The Path to Effective Lateral Raises
Overcoming the inability to perform lateral raises is a journey that requires patience, consistency, and a scientific approach. By dissecting the movement, identifying your specific limitations (whether biomechanical, muscular, or related to mobility), and systematically addressing them, you can build the strength, stability, and control needed for effective and pain-free lateral raises. This not only enhances your shoulder development but also contributes to overall shoulder health and functional strength.
Key Takeaways
- Difficulty with lateral raises often stems from a combination of improper technique, muscle imbalances, mobility restrictions, or underlying injuries.
- Mastering proper form with light weight and a strong mind-muscle connection is paramount to effectively target the lateral deltoid.
- Addressing muscle imbalances by strengthening weak lateral deltoids, rotator cuff, and scapular stabilizers is crucial.
- Improving mobility in the thoracic spine and shoulder girdle can significantly enhance range of motion and prevent compensation.
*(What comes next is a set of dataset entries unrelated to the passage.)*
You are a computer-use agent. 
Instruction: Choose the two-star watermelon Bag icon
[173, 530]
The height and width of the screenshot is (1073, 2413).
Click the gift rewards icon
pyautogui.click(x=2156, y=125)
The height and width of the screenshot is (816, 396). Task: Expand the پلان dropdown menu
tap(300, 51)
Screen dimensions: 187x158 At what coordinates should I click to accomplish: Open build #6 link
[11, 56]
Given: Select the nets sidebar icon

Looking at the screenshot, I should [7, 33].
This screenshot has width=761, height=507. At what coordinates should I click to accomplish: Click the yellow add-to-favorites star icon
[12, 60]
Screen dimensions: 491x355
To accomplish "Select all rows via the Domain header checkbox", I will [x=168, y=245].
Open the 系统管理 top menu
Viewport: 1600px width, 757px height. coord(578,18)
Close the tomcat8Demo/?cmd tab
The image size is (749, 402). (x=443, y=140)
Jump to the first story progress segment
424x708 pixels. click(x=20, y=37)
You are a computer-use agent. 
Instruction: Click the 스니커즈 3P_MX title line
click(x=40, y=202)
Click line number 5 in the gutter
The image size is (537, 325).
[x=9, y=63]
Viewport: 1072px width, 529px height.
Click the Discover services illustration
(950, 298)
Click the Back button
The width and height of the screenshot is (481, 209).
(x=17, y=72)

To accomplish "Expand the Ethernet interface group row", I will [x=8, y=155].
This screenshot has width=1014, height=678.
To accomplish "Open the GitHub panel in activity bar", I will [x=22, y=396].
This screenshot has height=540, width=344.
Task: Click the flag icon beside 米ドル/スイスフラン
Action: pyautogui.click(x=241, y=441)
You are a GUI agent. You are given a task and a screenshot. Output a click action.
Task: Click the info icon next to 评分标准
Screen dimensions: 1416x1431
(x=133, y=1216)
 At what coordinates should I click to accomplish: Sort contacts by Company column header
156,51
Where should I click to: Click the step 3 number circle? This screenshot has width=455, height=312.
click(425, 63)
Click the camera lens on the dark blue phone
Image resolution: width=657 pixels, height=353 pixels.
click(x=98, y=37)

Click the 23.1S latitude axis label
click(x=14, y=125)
- Persistent pain or severe limitations during lateral raises warrant consultation with a physical therapist or sports medicine professional.
Frequently Asked Questions
What muscles are primarily involved in lateral raises?
The lateral deltoid is the primary mover for shoulder abduction, assisted by the supraspinatus, while rotator cuff muscles, trapezius, and serratus anterior act as stabilizers.
What are common form mistakes that make lateral raises difficult?
Common mistakes include using excessive weight, relying on torso momentum, dropping elbows below hands, internal shoulder rotation, and shrugging the shoulders.
How can I improve my lateral raise technique?
Improve technique by prioritizing form over weight, focusing on the mind-muscle connection, controlling both the lifting and lowering phases, maintaining a slight elbow bend, and actively keeping shoulders down.
Can muscle imbalances affect my ability to do lateral raises?
Yes, weak lateral deltoids, rotator cuff muscles, or scapular stabilizers, as well as overactive upper trapezius muscles, can all hinder proper lateral raise execution.
When should I seek professional help for lateral raise difficulties?
If you experience persistent pain, severe limitations, or suspect an injury like impingement or a rotator cuff tear, it is advisable to consult a physical therapist or sports medicine doctor.